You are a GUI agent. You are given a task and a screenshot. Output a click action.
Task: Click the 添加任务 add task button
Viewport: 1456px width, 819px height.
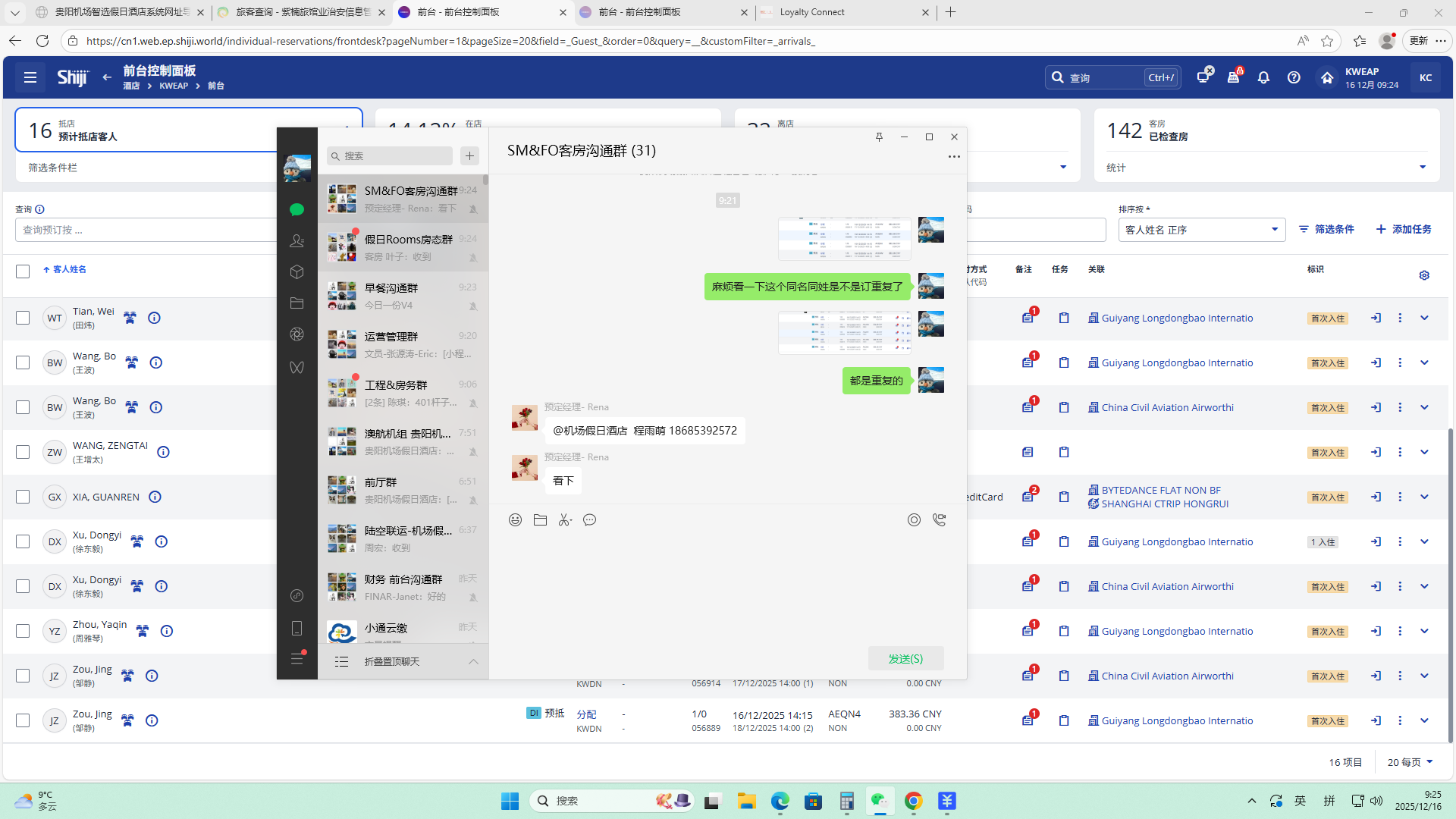(1404, 230)
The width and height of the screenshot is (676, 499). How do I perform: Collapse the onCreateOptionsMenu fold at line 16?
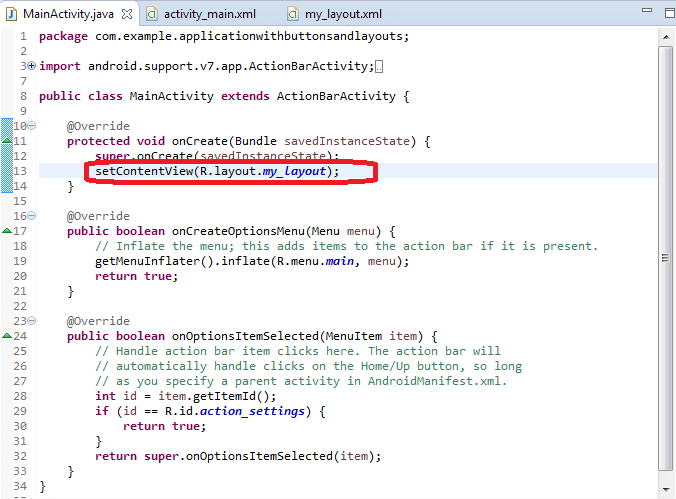[31, 216]
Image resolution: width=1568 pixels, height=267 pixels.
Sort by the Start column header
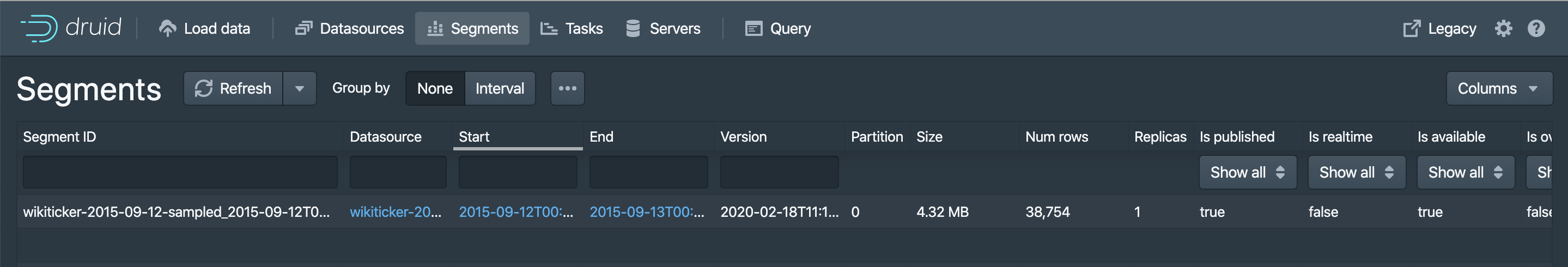pos(474,137)
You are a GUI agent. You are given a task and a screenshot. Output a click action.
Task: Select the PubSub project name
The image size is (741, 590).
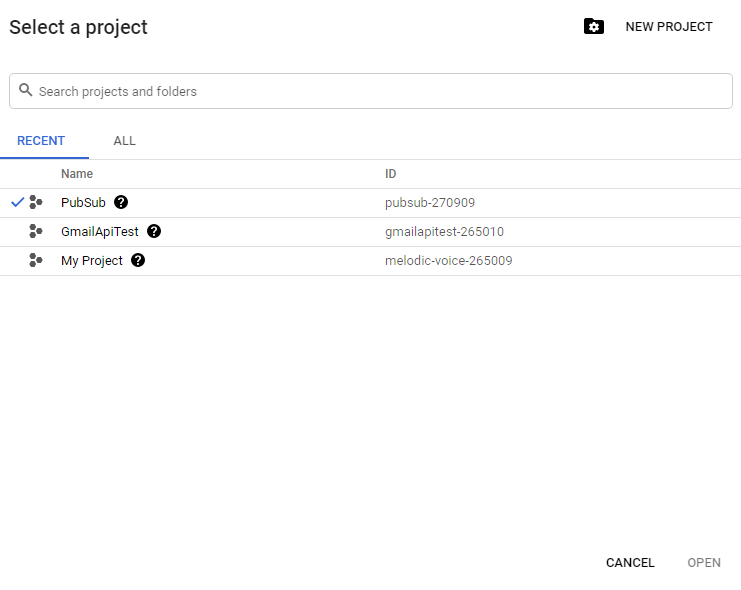point(83,202)
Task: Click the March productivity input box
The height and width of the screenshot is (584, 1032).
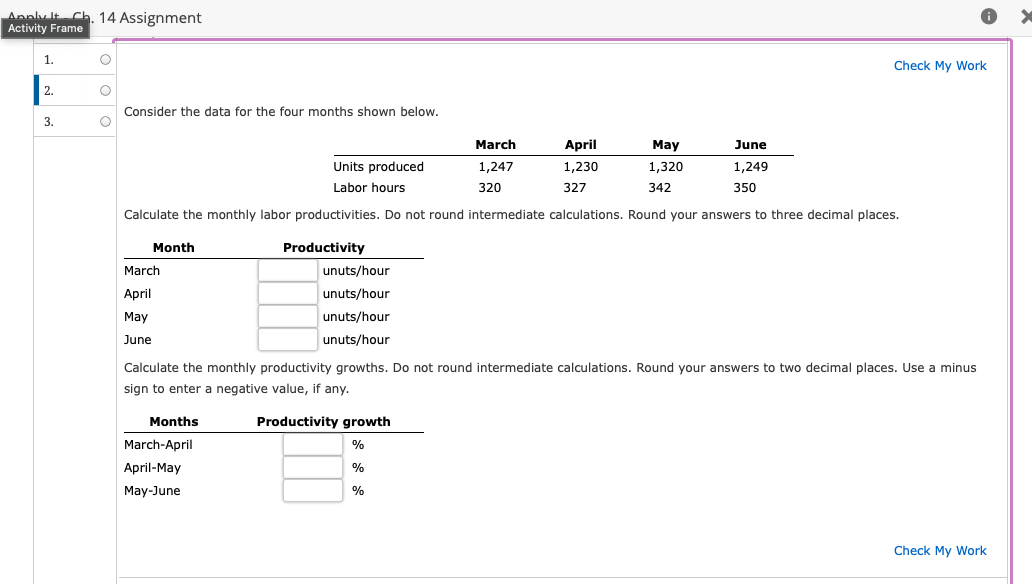Action: pyautogui.click(x=288, y=270)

====

STATED PROBLEM: Pick out every line of the material above that contains the string "height", copying each one in full.

RESPONSE:
Viewport: 1456px width, 819px height.
The width and height of the screenshot is (676, 499). How do I perform: Collapse the onCreateOptionsMenu fold at line 16?
Image resolution: width=1568 pixels, height=267 pixels.
The height and width of the screenshot is (584, 1032).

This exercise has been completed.